К счастью, Стокс обладал недюжинным запасом терпения. Уже смеркалось, а он все убеждал Ричарда, приводя разумные, приличные доводы, но не касаясь того факта, что если бы не лорд Калтер, они уже несколько часов назад могли бы благополучно выехать в Эдинбург. В конце концов Ричарду надоело, и он с неудовольствием замолчал, продолжая метаться по голубятне, как раненый зверь в клетке.
Постепенно приближавшийся топот копыт слился с ударами колокола. Стокс, дав сигнал всем замолчать, подошел к крошечной двери, выглянул и повернулся — на лице его, побагровевшем от пламени разведенного на полу костерка, играла довольная улыбка. Том Эрскин возвращался.

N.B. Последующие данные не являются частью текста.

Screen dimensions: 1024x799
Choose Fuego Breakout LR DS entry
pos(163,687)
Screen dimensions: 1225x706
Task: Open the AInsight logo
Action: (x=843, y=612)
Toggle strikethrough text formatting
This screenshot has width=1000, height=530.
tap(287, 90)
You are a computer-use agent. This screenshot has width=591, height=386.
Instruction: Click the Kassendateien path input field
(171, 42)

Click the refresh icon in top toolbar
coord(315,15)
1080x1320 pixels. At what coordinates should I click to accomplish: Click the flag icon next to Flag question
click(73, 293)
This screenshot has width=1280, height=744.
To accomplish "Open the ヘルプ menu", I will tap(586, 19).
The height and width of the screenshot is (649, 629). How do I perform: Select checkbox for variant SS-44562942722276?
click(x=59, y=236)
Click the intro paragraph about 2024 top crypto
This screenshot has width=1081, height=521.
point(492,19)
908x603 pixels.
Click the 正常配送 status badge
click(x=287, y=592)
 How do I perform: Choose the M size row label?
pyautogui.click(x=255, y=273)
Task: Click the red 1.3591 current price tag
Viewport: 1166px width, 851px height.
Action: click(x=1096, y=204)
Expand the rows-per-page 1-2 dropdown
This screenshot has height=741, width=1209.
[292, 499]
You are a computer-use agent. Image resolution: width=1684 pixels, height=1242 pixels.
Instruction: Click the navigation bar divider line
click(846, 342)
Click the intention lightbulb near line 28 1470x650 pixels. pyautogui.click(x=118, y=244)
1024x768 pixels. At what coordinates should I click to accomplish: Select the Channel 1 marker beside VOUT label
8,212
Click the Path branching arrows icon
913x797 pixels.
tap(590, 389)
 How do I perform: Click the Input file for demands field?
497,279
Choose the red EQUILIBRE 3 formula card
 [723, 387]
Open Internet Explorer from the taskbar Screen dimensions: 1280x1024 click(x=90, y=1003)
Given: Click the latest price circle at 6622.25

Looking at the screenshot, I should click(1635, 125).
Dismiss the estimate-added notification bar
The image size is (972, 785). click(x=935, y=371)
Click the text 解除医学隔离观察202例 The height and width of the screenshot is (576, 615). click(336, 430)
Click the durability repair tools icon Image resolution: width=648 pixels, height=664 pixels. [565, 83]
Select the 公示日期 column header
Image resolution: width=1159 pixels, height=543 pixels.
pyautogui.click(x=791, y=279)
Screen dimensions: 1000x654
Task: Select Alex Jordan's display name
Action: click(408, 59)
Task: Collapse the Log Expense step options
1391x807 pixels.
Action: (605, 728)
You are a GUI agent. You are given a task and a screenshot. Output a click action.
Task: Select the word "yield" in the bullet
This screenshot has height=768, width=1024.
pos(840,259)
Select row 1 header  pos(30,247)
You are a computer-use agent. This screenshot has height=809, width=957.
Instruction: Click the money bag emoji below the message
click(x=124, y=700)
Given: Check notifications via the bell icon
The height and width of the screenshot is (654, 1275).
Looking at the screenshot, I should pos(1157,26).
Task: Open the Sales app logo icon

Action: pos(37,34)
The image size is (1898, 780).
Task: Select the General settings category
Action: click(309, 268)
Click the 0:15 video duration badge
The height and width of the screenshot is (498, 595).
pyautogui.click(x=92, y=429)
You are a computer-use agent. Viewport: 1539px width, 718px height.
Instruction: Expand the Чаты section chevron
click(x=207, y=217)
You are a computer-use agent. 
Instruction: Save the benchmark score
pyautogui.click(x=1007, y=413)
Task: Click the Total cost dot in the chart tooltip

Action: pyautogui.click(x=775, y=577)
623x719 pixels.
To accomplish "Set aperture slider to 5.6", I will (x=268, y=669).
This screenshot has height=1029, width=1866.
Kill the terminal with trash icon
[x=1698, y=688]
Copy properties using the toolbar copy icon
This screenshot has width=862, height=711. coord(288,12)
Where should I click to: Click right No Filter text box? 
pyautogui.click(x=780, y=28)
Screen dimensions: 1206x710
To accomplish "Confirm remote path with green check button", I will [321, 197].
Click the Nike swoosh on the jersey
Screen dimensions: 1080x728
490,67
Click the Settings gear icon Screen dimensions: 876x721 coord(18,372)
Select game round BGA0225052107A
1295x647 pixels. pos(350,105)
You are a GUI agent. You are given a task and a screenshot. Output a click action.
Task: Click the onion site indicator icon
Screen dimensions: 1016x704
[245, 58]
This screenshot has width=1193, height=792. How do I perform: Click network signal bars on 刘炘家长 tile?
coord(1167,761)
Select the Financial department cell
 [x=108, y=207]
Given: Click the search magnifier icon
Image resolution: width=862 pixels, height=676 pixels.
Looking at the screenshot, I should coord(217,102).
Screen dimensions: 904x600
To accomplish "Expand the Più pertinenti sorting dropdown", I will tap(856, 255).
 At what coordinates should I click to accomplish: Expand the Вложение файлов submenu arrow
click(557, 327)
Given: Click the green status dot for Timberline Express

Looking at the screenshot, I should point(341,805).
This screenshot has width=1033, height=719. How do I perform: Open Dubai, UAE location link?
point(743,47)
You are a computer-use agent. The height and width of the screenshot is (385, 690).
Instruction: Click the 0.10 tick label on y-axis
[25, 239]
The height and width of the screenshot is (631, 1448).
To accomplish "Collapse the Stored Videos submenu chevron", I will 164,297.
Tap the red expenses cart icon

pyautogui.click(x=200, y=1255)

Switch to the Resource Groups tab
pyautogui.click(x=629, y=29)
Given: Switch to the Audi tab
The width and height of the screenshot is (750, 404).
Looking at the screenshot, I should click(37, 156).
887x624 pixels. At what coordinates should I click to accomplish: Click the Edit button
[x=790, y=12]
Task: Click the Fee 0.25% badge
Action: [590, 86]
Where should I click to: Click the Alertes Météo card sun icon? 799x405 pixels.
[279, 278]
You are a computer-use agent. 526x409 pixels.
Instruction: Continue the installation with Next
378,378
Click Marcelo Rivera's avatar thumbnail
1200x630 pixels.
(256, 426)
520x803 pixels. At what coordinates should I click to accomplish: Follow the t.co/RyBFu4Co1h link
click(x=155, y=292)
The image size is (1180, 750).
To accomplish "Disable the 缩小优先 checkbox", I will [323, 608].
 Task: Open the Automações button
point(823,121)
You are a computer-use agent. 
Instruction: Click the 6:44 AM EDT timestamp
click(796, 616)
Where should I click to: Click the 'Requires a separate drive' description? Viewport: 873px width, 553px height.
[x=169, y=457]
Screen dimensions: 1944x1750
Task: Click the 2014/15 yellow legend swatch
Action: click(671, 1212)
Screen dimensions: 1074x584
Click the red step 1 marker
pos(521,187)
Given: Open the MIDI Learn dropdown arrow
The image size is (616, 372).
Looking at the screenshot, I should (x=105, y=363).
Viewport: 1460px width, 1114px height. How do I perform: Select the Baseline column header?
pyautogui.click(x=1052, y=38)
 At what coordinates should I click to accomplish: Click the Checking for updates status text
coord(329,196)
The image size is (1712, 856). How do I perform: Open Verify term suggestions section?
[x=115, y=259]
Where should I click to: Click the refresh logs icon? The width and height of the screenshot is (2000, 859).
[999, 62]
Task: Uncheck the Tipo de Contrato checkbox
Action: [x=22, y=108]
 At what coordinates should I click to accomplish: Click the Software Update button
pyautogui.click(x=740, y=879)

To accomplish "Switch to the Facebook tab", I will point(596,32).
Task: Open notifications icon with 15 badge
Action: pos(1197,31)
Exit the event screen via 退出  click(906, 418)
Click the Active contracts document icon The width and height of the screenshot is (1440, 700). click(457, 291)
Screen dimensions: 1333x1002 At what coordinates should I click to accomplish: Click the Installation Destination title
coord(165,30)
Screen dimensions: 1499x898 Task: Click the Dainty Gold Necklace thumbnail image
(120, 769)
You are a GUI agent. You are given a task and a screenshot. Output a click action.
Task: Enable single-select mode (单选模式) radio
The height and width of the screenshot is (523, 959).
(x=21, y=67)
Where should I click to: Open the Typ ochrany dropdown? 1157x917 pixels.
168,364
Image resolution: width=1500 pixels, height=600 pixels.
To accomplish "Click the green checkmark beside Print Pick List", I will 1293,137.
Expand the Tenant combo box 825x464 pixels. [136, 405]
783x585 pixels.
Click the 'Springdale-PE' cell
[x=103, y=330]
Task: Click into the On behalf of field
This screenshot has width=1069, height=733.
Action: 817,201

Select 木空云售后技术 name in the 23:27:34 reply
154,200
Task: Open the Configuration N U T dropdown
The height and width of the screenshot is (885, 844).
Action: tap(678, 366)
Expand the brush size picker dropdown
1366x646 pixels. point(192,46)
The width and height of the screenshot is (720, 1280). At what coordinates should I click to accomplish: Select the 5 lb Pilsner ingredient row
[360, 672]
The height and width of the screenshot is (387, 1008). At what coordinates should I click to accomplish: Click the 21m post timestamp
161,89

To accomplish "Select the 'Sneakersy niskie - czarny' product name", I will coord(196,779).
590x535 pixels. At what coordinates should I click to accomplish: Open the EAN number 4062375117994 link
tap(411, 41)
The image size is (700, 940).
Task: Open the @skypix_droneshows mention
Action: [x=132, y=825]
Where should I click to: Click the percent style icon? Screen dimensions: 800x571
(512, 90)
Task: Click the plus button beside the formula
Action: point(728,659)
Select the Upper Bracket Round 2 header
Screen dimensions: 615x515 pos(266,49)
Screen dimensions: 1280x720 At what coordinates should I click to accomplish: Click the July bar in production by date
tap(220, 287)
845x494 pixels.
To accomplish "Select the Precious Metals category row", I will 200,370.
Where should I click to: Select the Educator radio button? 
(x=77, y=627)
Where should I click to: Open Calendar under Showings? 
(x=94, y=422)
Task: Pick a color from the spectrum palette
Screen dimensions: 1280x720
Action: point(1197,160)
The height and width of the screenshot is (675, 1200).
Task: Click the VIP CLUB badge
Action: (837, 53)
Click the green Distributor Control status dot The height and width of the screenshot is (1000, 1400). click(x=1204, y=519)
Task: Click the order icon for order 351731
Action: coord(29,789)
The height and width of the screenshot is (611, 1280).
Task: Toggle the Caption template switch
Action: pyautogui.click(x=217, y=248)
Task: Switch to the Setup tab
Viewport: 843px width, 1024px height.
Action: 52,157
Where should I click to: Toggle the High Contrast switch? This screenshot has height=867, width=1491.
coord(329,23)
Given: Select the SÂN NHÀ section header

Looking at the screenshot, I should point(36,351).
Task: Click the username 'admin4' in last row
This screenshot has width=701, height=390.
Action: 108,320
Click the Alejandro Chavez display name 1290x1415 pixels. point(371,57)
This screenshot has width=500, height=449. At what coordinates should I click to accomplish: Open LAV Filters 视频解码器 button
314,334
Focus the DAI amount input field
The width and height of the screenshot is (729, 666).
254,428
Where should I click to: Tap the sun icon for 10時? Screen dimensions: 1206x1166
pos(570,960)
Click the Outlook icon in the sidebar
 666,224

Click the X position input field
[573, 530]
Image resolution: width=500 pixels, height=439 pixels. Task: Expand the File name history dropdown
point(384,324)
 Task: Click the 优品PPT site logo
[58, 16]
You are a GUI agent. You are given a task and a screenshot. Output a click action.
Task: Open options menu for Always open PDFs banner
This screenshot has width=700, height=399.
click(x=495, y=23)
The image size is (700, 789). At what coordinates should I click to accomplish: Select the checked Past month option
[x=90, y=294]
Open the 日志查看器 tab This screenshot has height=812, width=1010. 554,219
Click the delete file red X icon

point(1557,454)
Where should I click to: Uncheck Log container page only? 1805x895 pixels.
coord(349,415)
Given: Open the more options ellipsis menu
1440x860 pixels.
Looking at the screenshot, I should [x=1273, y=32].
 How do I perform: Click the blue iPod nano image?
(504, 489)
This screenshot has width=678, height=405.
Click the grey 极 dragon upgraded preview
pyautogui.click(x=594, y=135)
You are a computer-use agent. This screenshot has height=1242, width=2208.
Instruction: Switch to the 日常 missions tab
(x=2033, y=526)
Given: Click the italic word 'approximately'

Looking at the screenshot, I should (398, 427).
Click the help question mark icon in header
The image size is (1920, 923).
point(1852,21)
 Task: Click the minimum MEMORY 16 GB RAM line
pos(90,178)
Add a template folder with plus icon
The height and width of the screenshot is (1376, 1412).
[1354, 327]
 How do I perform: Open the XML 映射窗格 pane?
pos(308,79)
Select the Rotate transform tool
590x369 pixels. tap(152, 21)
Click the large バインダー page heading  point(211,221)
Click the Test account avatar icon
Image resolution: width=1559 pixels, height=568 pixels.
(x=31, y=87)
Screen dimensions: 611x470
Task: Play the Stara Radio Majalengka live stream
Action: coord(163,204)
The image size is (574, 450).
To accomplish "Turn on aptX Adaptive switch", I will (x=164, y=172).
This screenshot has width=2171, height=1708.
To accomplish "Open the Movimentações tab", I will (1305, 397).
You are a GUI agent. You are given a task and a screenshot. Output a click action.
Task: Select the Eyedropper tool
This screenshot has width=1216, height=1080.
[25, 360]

Не успел он войти, как Ричард вцепился в него мертвой хваткой.
— Ну что же, ну?
Эрскин легко высвободился и, бросив на Ричарда странный взгляд, ответил:
— Сообщение не было передано: мы это предотвратили. Ачесон знал депешу наизусть.
— А Лаймонд?
Никто и ничто его больше не волновало. Эрскин посмотрел на Ричарда совсем по-другому, чуть ли не с откровенной неприязнью, и этот взгляд подействовал, как удар хлыста.
— Они ненавидели Лаймонда и боялись его. Если вы до сих пор считаете, что он был английским шпионом, то ошибаетесь. Именно он и убил Ачесона.
Но глаза Ричарда по-прежнему горели безумным блеском.
— Где он?
Кто-то тем временем снял тюк с лошади Эрскина.
Тяжелый сверток положили около костра. Склонившись, Эрскин бережно развернул попону.
Равнодушный к интригам и злобе, безмолвный и беззащитный, брат Ричарда без сознания лежал на полу. Эрскин встал на колени над бесчувственным телом. Одежда Лаймонда насквозь пропиталась кровью. Том прикоснулся к его руке.
— Он мертв?
Шотландцы глядели как завороженные.
Эрскин коротко отдал приказ:
— Стокс, седлайте лошадей и готовьтесь в путь. Дело сделано. Нам незачем больше подвергать себя риску.
Все засуетились, лишь Ричард остался стоять неподвижно. Он спросил еще раз чуть слышным голосом:
— Он мертв?
Эрскин стал мрачнее тучи.
— Он и часу не протянет на лошади. Придется оставить его здесь.
Ричард мрачно выругался:
— Черт возьми, как мы можем себе это позволить? Ведь ему известно все, что знал Ачесон.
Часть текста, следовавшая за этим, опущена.